# Records for the exercise start

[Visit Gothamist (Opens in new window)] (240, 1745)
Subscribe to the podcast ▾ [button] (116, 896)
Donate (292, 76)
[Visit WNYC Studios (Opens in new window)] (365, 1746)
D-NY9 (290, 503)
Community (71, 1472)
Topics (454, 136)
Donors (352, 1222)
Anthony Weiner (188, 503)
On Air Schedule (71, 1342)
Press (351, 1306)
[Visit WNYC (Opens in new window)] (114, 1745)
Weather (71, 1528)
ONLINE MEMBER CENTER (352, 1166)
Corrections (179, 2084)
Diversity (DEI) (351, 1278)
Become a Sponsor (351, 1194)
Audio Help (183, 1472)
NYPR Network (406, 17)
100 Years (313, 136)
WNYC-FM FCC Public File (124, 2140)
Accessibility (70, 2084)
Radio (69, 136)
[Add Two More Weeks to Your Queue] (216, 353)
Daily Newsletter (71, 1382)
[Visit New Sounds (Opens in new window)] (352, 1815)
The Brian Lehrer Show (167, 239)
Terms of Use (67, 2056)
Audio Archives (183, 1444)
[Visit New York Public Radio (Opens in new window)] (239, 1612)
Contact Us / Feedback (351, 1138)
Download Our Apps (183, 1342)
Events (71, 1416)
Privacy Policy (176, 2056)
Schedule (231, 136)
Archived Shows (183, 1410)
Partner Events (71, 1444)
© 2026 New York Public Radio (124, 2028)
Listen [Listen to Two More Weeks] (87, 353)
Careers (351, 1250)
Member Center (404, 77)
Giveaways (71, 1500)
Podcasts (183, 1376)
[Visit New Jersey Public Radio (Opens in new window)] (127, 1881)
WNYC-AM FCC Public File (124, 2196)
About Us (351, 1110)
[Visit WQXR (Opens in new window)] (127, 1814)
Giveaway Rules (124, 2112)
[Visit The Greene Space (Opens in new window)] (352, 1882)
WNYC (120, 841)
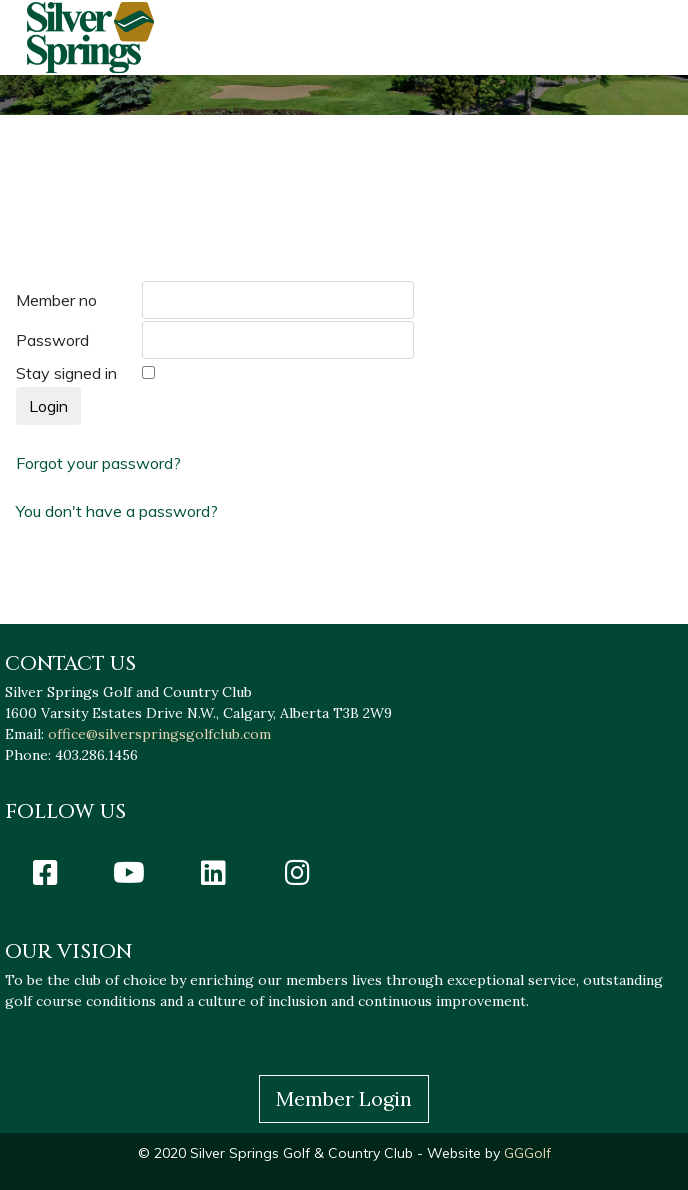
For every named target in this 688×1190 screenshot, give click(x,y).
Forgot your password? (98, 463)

# Records for the exercise end

Repeat every line above word for word, but leave out the picture.

> _Answer in full_
[Visit Gothamist (Opens in new window)] (240, 1745)
Subscribe to the podcast ▾ [button] (116, 896)
Donate (292, 76)
[Visit WNYC Studios (Opens in new window)] (365, 1746)
D-NY9 (290, 503)
Community (71, 1472)
Topics (454, 136)
Donors (352, 1222)
Anthony Weiner (188, 503)
On Air Schedule (71, 1342)
Press (351, 1306)
[Visit WNYC (Opens in new window)] (114, 1745)
Weather (71, 1528)
ONLINE MEMBER CENTER (352, 1166)
Corrections (179, 2084)
Diversity (DEI) (351, 1278)
Become a Sponsor (351, 1194)
Audio Help (183, 1472)
NYPR Network (406, 17)
100 Years (313, 136)
WNYC-FM FCC Public File (124, 2140)
Accessibility (70, 2084)
Radio (69, 136)
[Add Two More Weeks to Your Queue] (216, 353)
Daily Newsletter (71, 1382)
[Visit New Sounds (Opens in new window)] (352, 1815)
The Brian Lehrer Show (167, 239)
Terms of Use (67, 2056)
Audio Archives (183, 1444)
[Visit New York Public Radio (Opens in new window)] (239, 1612)
Contact Us / Feedback (351, 1138)
Download Our Apps (183, 1342)
Events (71, 1416)
Privacy Policy (176, 2056)
Schedule (231, 136)
Archived Shows (183, 1410)
Partner Events (71, 1444)
© 2026 New York Public Radio (124, 2028)
Listen [Listen to Two More Weeks] (87, 353)
Careers (351, 1250)
Member Center (404, 77)
Giveaways (71, 1500)
Podcasts (183, 1376)
[Visit New Jersey Public Radio (Opens in new window)] (127, 1881)
WNYC-AM FCC Public File (124, 2196)
About Us (351, 1110)
[Visit WQXR (Opens in new window)] (127, 1814)
Giveaway Rules (124, 2112)
[Visit The Greene Space (Opens in new window)] (352, 1882)
WNYC (120, 841)
For every named target in this 688×1190 screenshot, give click(x,y).
Forgot your password? (98, 463)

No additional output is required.